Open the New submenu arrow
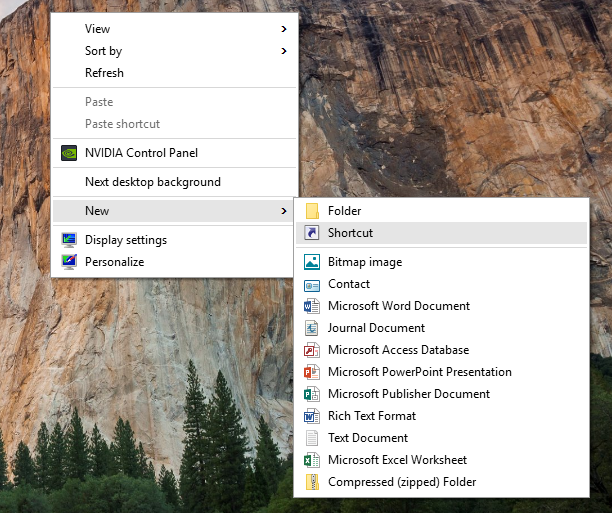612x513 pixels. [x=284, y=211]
++++++++++
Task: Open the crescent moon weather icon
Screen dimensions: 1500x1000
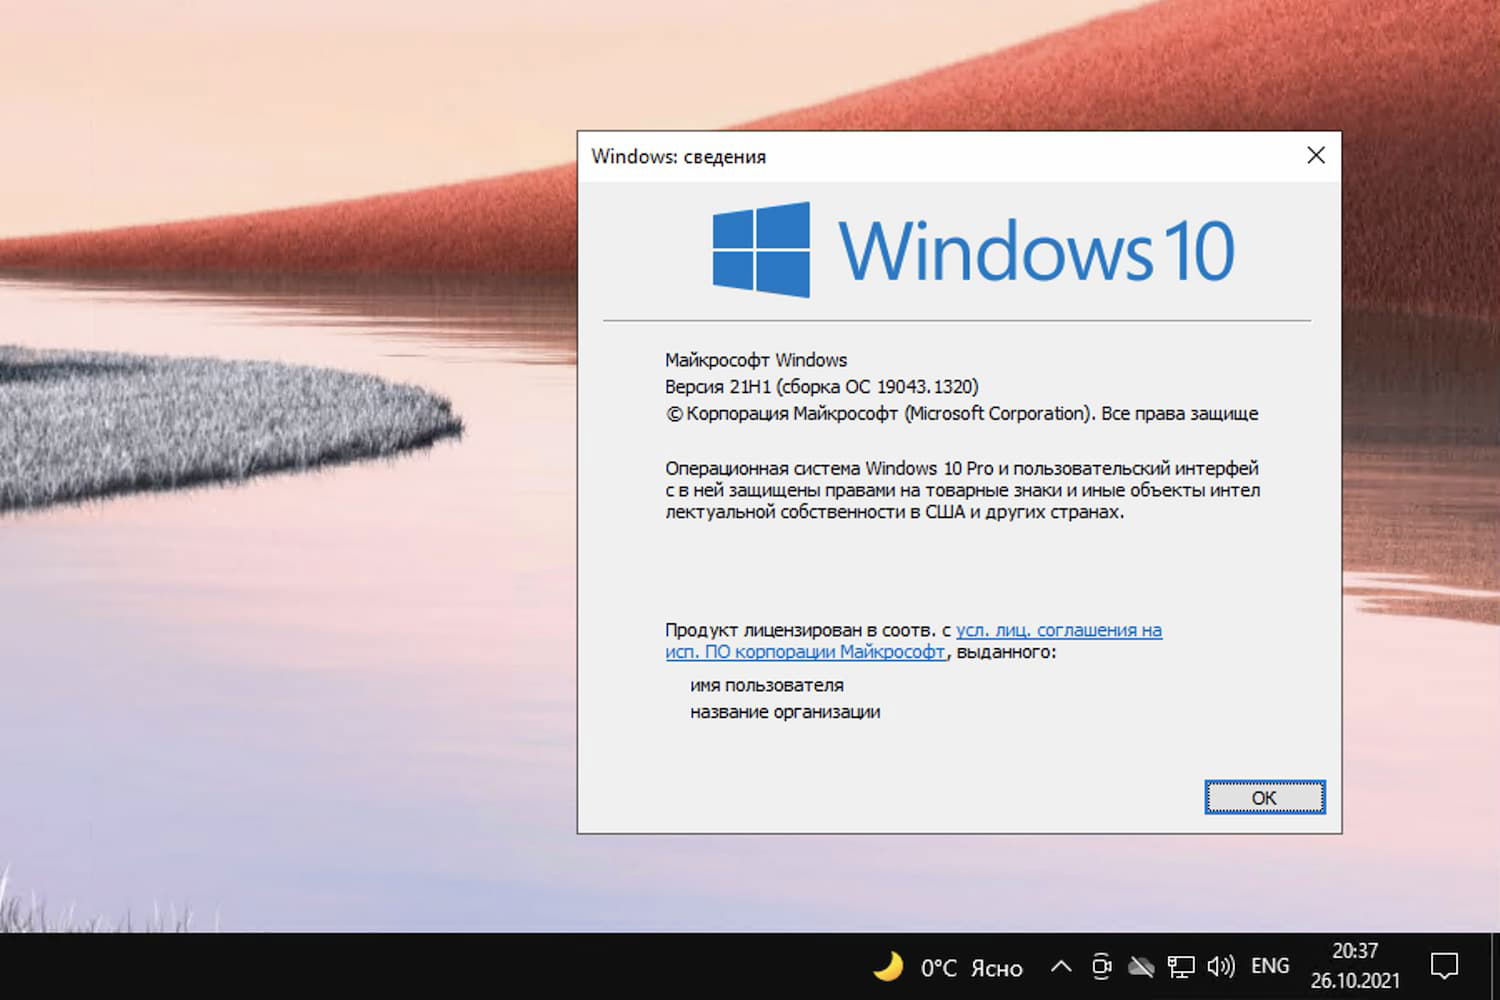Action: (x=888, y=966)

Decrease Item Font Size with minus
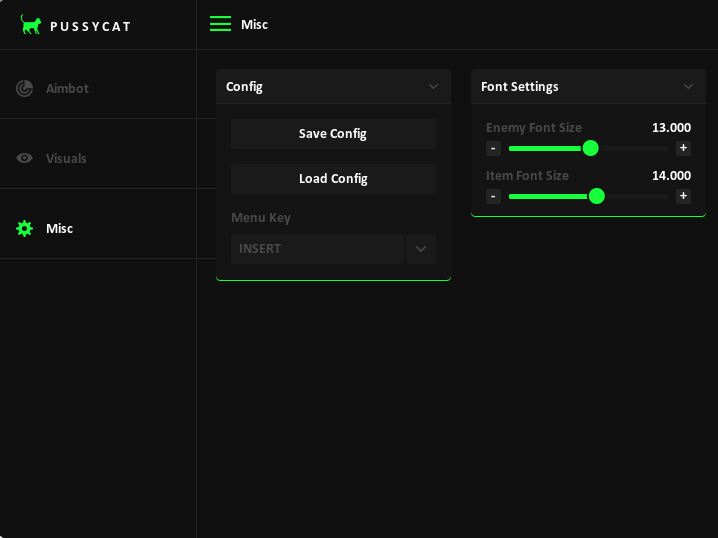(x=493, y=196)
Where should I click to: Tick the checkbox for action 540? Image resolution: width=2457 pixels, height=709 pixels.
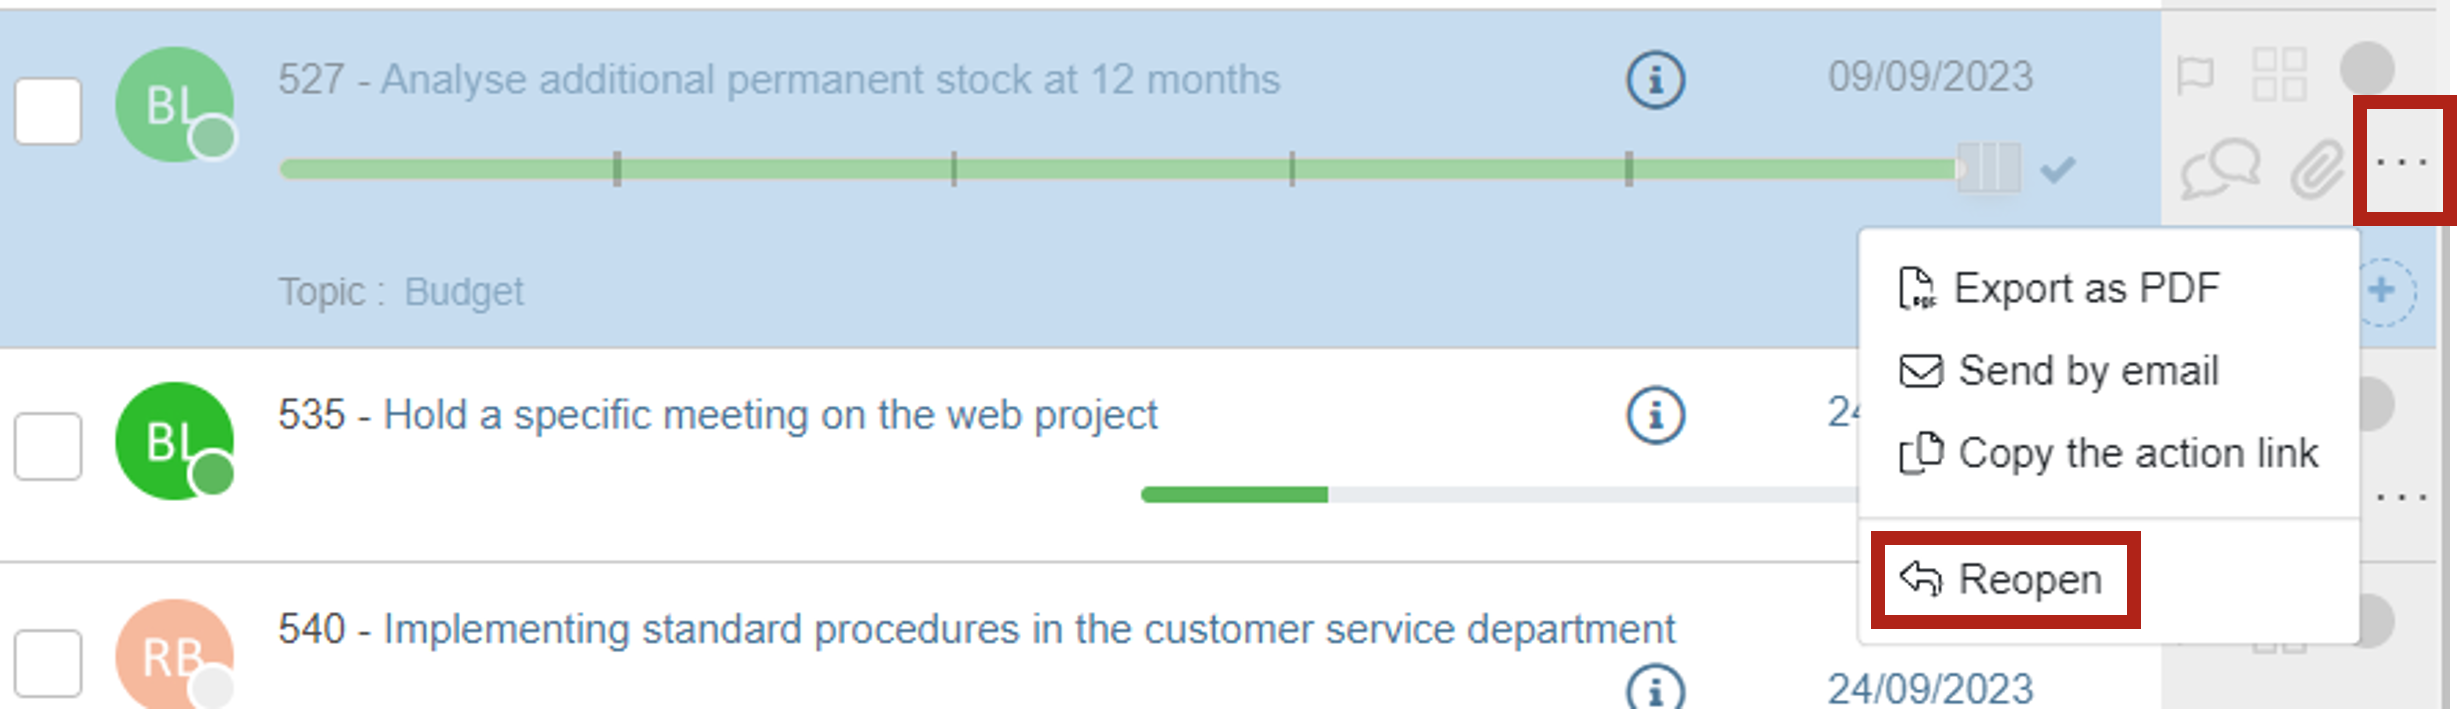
++++++++++
• [WHAT YOU NEED TO DO]: Reproduce the data above exactly, but only from the line containing "Decrease Item Font Size with minus" through the line containing "Where should I". Omit all pictures.

• [RESPONSE AREA]:
Decrease Item Font Size with minus
(x=493, y=196)
Where should I click to: Tick the checkbox for action 540? Image resolution: width=2457 pixels, height=709 pixels.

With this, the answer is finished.